Each record should appear again in the response exactly as it does in the original.

::: DATASET RECORDS :::

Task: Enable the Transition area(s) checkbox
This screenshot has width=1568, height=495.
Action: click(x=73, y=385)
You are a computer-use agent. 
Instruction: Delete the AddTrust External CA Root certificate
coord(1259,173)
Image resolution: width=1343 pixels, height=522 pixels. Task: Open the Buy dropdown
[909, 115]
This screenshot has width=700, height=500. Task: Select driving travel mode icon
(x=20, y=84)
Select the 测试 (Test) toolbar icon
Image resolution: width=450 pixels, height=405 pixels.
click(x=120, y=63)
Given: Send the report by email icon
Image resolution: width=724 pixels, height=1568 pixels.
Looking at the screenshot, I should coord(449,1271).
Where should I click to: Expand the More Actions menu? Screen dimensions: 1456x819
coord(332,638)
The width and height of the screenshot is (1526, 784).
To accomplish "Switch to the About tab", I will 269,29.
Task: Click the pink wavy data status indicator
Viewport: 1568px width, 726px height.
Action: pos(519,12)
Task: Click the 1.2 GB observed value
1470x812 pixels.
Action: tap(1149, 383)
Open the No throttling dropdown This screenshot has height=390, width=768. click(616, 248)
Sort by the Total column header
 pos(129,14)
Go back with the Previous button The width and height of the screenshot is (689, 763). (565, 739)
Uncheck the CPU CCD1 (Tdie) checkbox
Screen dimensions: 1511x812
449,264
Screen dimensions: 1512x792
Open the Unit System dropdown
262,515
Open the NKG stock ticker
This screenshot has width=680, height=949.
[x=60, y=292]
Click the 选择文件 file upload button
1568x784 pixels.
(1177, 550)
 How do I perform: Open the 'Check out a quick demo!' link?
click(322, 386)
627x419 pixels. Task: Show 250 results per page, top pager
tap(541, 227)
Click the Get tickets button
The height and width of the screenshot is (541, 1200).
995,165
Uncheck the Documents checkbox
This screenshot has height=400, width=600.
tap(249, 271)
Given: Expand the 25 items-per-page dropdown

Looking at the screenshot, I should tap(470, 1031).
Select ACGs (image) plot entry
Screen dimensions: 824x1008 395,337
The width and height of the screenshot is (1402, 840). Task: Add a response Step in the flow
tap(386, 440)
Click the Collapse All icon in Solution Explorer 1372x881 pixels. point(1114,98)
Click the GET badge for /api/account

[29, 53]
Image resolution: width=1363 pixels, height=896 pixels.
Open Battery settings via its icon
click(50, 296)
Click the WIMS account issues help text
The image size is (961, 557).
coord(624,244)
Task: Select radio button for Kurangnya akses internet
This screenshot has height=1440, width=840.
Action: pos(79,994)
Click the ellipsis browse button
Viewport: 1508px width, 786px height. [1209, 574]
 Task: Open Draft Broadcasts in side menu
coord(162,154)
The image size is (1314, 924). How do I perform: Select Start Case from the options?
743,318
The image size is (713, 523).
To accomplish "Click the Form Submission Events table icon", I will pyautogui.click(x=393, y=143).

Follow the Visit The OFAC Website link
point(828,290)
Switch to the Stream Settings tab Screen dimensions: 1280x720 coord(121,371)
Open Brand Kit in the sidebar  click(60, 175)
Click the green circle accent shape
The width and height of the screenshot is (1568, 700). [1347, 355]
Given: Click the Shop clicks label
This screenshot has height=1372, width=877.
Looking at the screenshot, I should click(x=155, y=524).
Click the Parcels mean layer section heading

:::

OUTPUT:
Task: Enable the Transition area(s) checkbox
This screenshot has width=1568, height=495.
Action: click(x=73, y=385)
You are a computer-use agent. 
Instruction: Delete the AddTrust External CA Root certificate
coord(1259,173)
Image resolution: width=1343 pixels, height=522 pixels. Task: Open the Buy dropdown
[909, 115]
This screenshot has width=700, height=500. Task: Select driving travel mode icon
(x=20, y=84)
Select the 测试 (Test) toolbar icon
Image resolution: width=450 pixels, height=405 pixels.
click(x=120, y=63)
Given: Send the report by email icon
Image resolution: width=724 pixels, height=1568 pixels.
Looking at the screenshot, I should coord(449,1271).
Where should I click to: Expand the More Actions menu? Screen dimensions: 1456x819
coord(332,638)
The width and height of the screenshot is (1526, 784).
To accomplish "Switch to the About tab", I will 269,29.
Task: Click the pink wavy data status indicator
Viewport: 1568px width, 726px height.
Action: pos(519,12)
Task: Click the 1.2 GB observed value
1470x812 pixels.
Action: tap(1149, 383)
Open the No throttling dropdown This screenshot has height=390, width=768. click(616, 248)
Sort by the Total column header
 pos(129,14)
Go back with the Previous button The width and height of the screenshot is (689, 763). (565, 739)
Uncheck the CPU CCD1 (Tdie) checkbox
Screen dimensions: 1511x812
449,264
Screen dimensions: 1512x792
Open the Unit System dropdown
262,515
Open the NKG stock ticker
This screenshot has width=680, height=949.
[x=60, y=292]
Click the 选择文件 file upload button
1568x784 pixels.
(1177, 550)
 How do I perform: Open the 'Check out a quick demo!' link?
click(322, 386)
627x419 pixels. Task: Show 250 results per page, top pager
tap(541, 227)
Click the Get tickets button
The height and width of the screenshot is (541, 1200).
995,165
Uncheck the Documents checkbox
This screenshot has height=400, width=600.
tap(249, 271)
Given: Expand the 25 items-per-page dropdown

Looking at the screenshot, I should tap(470, 1031).
Select ACGs (image) plot entry
Screen dimensions: 824x1008 395,337
The width and height of the screenshot is (1402, 840). Task: Add a response Step in the flow
tap(386, 440)
Click the Collapse All icon in Solution Explorer 1372x881 pixels. point(1114,98)
Click the GET badge for /api/account

[29, 53]
Image resolution: width=1363 pixels, height=896 pixels.
Open Battery settings via its icon
click(50, 296)
Click the WIMS account issues help text
The image size is (961, 557).
coord(624,244)
Task: Select radio button for Kurangnya akses internet
This screenshot has height=1440, width=840.
Action: pos(79,994)
Click the ellipsis browse button
Viewport: 1508px width, 786px height. [1209, 574]
 Task: Open Draft Broadcasts in side menu
coord(162,154)
The image size is (1314, 924). How do I perform: Select Start Case from the options?
743,318
The image size is (713, 523).
To accomplish "Click the Form Submission Events table icon", I will pyautogui.click(x=393, y=143).

Follow the Visit The OFAC Website link
point(828,290)
Switch to the Stream Settings tab Screen dimensions: 1280x720 coord(121,371)
Open Brand Kit in the sidebar  click(60, 175)
Click the green circle accent shape
The width and height of the screenshot is (1568, 700). [1347, 355]
Given: Click the Shop clicks label
This screenshot has height=1372, width=877.
Looking at the screenshot, I should click(x=155, y=524).
Click the Parcels mean layer section heading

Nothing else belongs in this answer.